Being Deputy Leader of the Lib Dems is a little bit like being the Deputy Manager of a Butlins - it is important to you if you happen to hold that position, but means fuck all to anyone in the real world. And I hate to point it out, but George Osborne is the Shadow Chancellor of the Exchequer. If anything, Cable is the Shadow of the Shadow Chancellor of the Exchequer.

And I really can't think of any way in which Cable has been shown to be right in the current economic crisis - let alone being right again and again. If memory serves, he was as surprised as anyone when some of the banks went tits up, and then he began calling for the nationalisation of Northern Rock. And the nationalisation of Northern Rock has been nothing other than a total fucking disaster that has rinsed the taxpayer of a boatload of cash. Cable hasn't been shown to be right again and again. He's been shown to be a massive, massive tool.
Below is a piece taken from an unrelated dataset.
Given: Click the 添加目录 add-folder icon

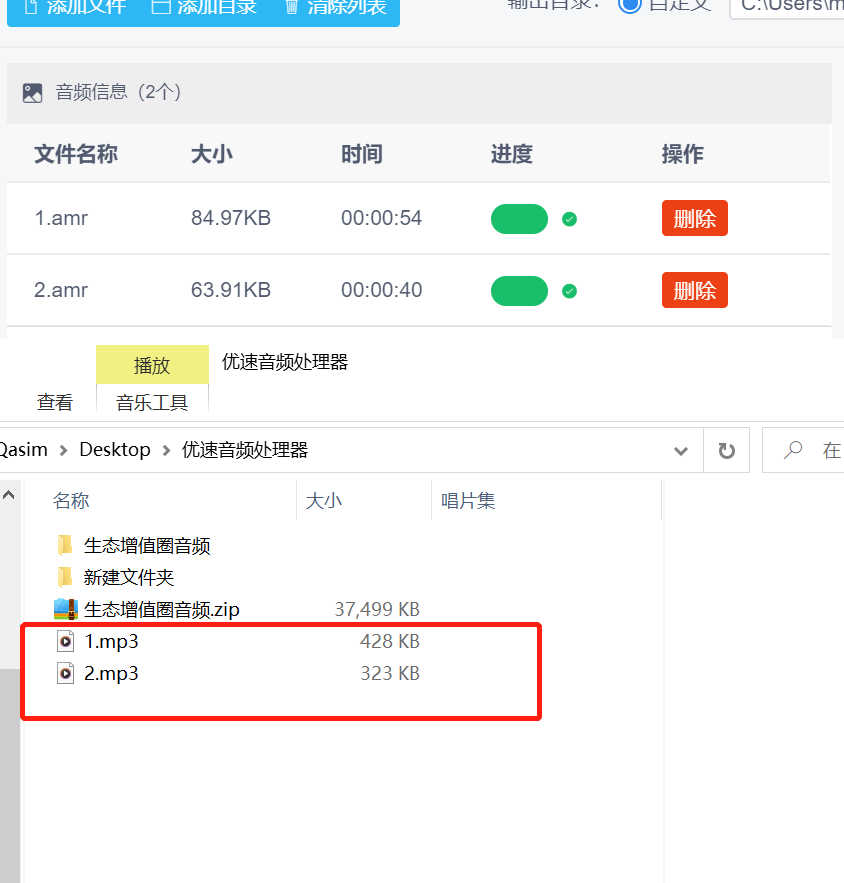Looking at the screenshot, I should 160,8.
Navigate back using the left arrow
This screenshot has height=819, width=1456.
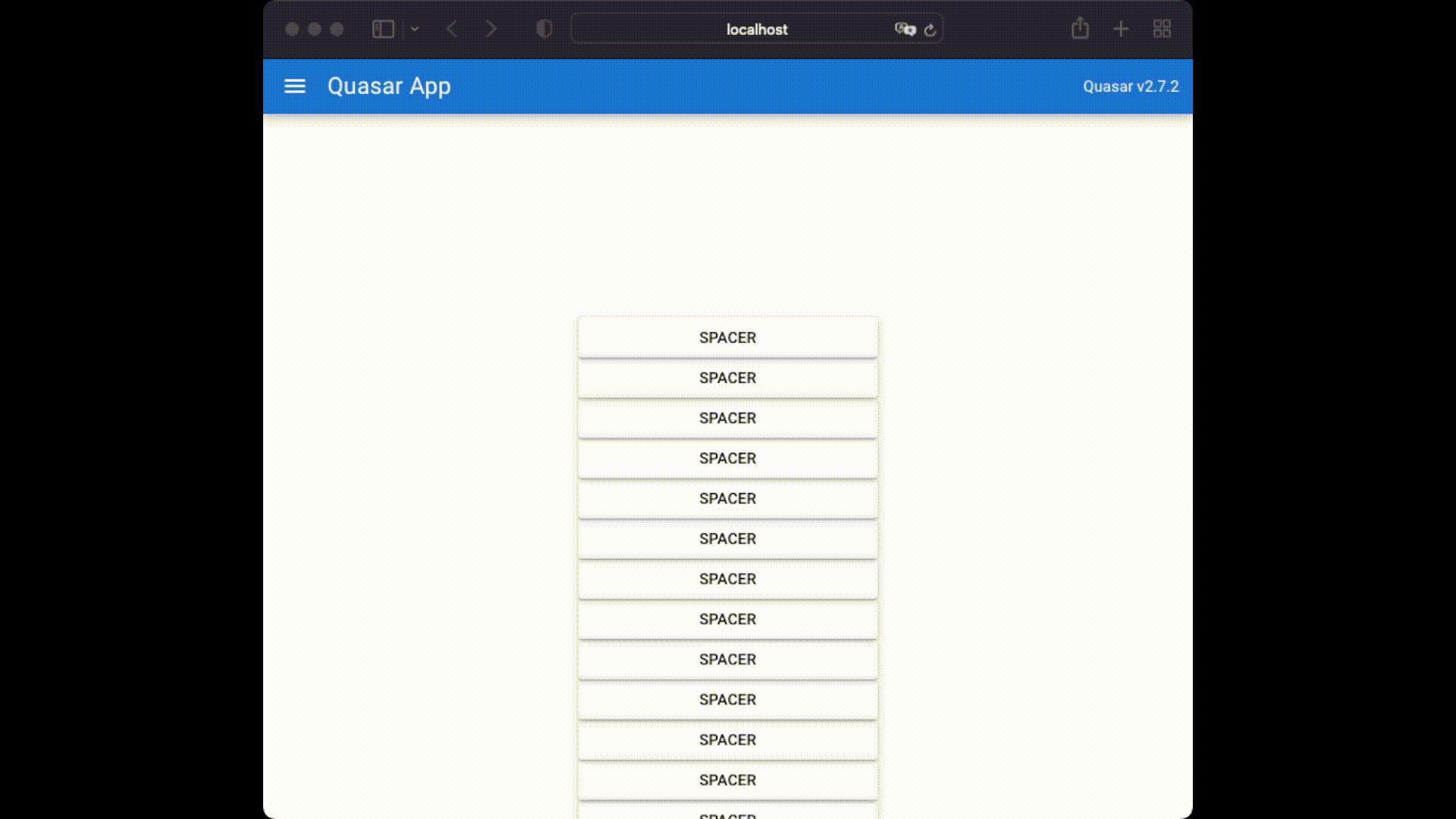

As far as I am aware, the crunch - or recession, if we want to use real terms - doesn't have a hero in Parliament. If it did, it would probably be someone with a little more wisdom and a little less lust for the limelight than Vince Cable. And I defy anyone to objectively prove that the Deputy Leader of the failing third party is actually the most popular member of Parliament. He quite simply isn't. He may have made a couple of people laugh with his quip about Brown moving from being Stalin to Mr Bean, but a genuinely level of popularity in the Commons comes from slightly more than just one good line.

In fairness, Cable has got one part of his memoirs correct - the first world in the title. Because in three months time, I'm pretty sure that his book will be selling for next to nothing in discount stores across the country.